Both the uptick of life insurance sales in 2020 and annuity sales in 2022 are partially the result of what we call recency bias – our behavioral tendency as humans to vastly overestimate recent events as if they are going to continue indefinitely into the future. This sometimes causes us to make decisions based off emotions instead of facts in times of uncertainty.  However, there is a secondary component to this…

“Caveat Emptor” Let the Buyer beware

Not only do people seek out these insurance products more in times of uncertainty, but insurance companies are not stupid. The sales tactics are going to focus exactly on playing to these emotions to drive sales. When most insurance agents or advisors are selling insurance products, they are not required to act as a fiduciary to the buyer. This means the product only has to meet a suitability standard (much lower bar) and does not actually have to be in the best interest of the buyer. There is a reason insurance companies and traditional financial services firms lobby so hard against a true fiduciary standard.

Added Complexity does not equal added value

Another issue we see is that many life insurance and annuity products are no longer the plain vanilla risk transfer tools they used to be.  Many now have some sort of investment component built into the contracts and products. This does not necessarily make all these products bad, but when you attempt to layer investments into an insurance product two things happen: 

  • It adds complexity
  • It adds fees

In many cases we come across for review, the added complexity and fees are to the benefit of the insurance company and the agent selling the product; not the person purchasing the product. Most insurance agents aren’t doing anywhere close to the level of financial planning work or due diligence that would be required to meet a fiduciary standard for the products they are selling.

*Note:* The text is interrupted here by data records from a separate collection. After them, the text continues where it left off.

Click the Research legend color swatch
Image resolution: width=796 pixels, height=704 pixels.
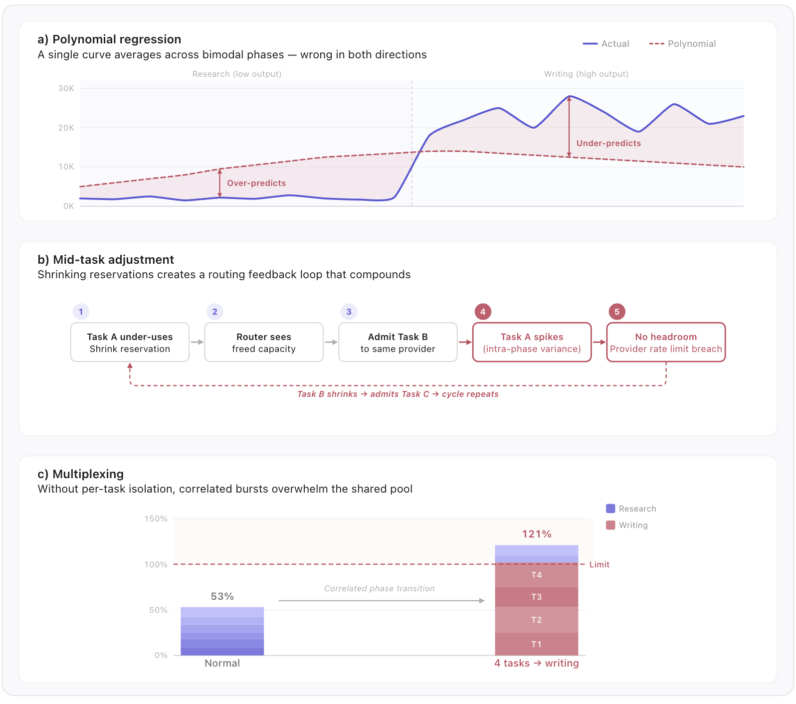pyautogui.click(x=610, y=509)
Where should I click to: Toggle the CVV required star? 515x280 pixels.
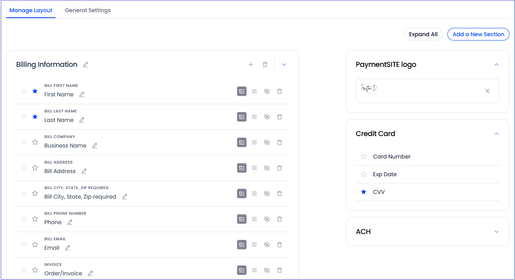click(x=364, y=192)
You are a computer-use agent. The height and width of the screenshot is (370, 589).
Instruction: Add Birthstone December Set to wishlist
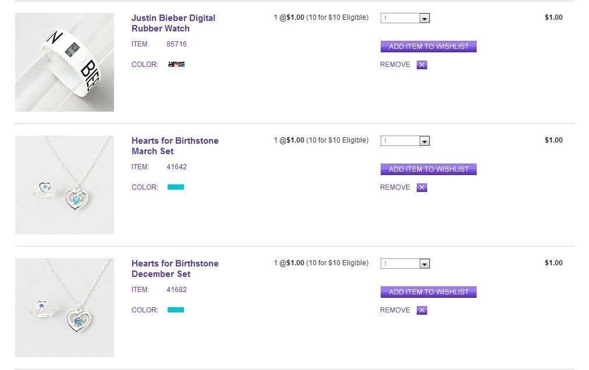(428, 292)
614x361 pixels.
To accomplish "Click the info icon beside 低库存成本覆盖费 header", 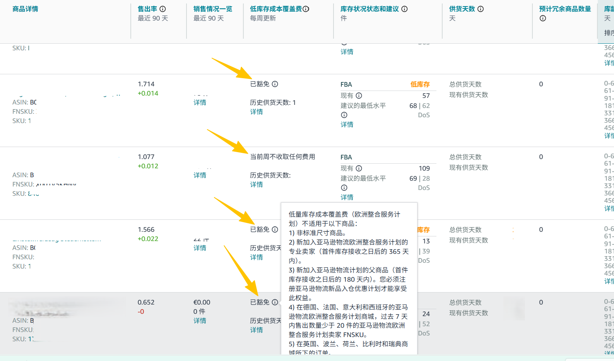I will click(306, 9).
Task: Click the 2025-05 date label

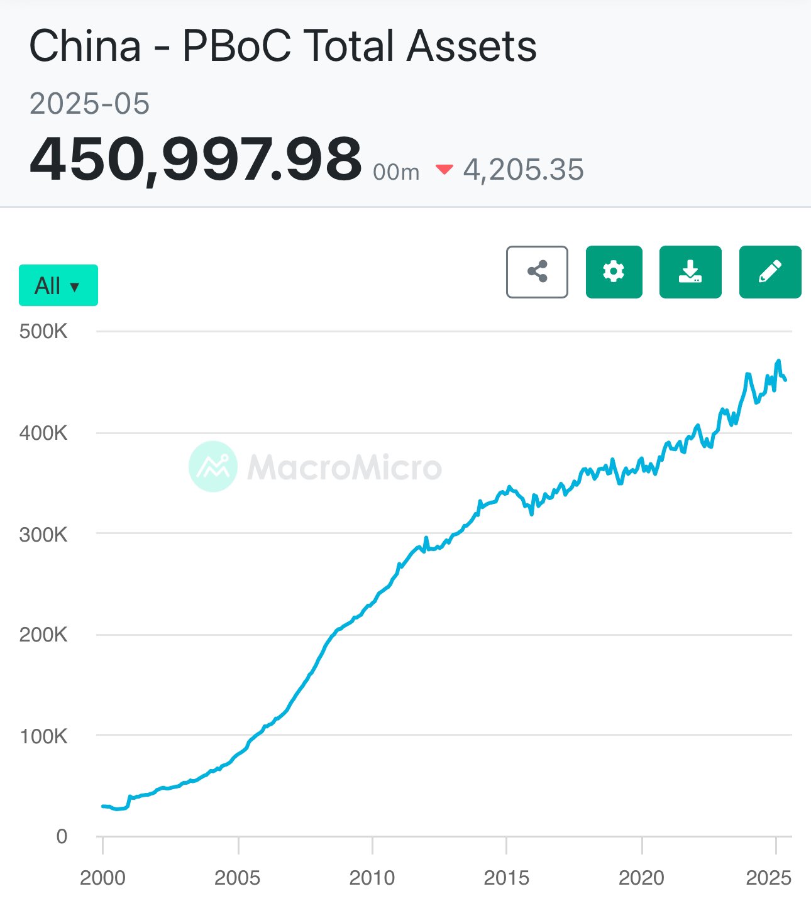Action: (89, 104)
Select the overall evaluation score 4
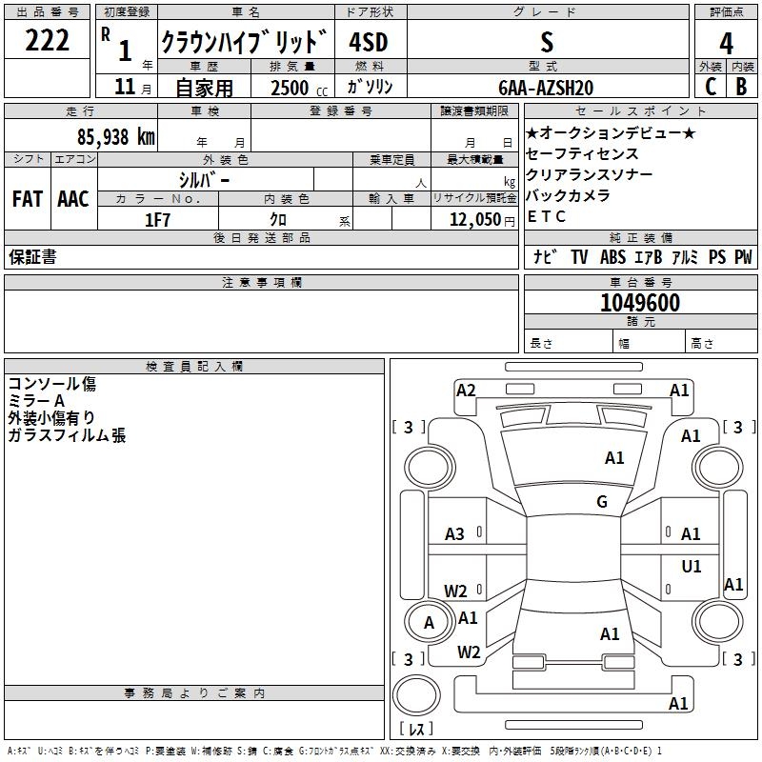Viewport: 762px width, 762px height. [x=726, y=43]
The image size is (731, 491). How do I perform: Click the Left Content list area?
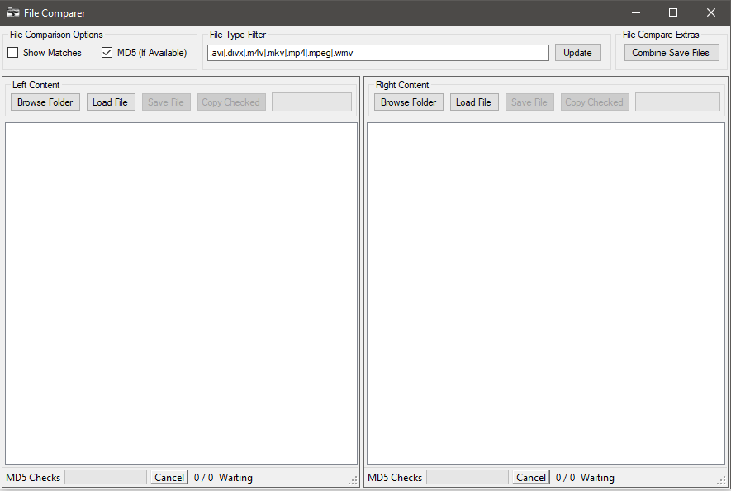181,293
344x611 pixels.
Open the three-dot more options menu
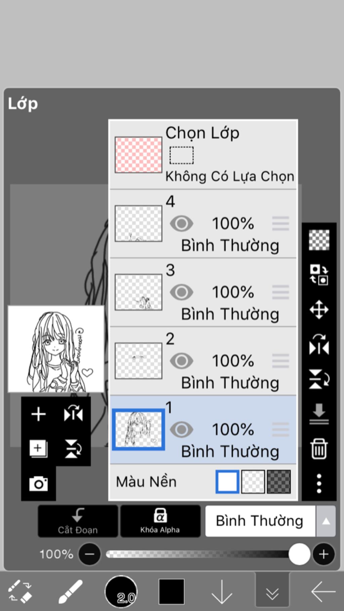click(319, 483)
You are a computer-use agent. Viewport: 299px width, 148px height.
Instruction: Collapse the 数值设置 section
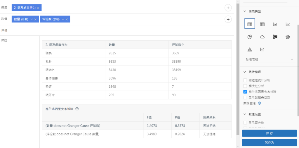245,114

Seek out an expert, not a salesperson

There are definitely instances where certain products make sense for certain people, but this is on a case by case, individual by individual basis. As we mentioned earlier, insurance products should never be purchased out of fear! They should only be bought as they fit into your overall financial plan. If you ever feel yourself being pressured into a product sale, our best advice is to take a step back and have an independent expert evaluate the product before moving ahead with the purchase. There are many good advisors out there who will do this evaluation without being compensated for the product sale.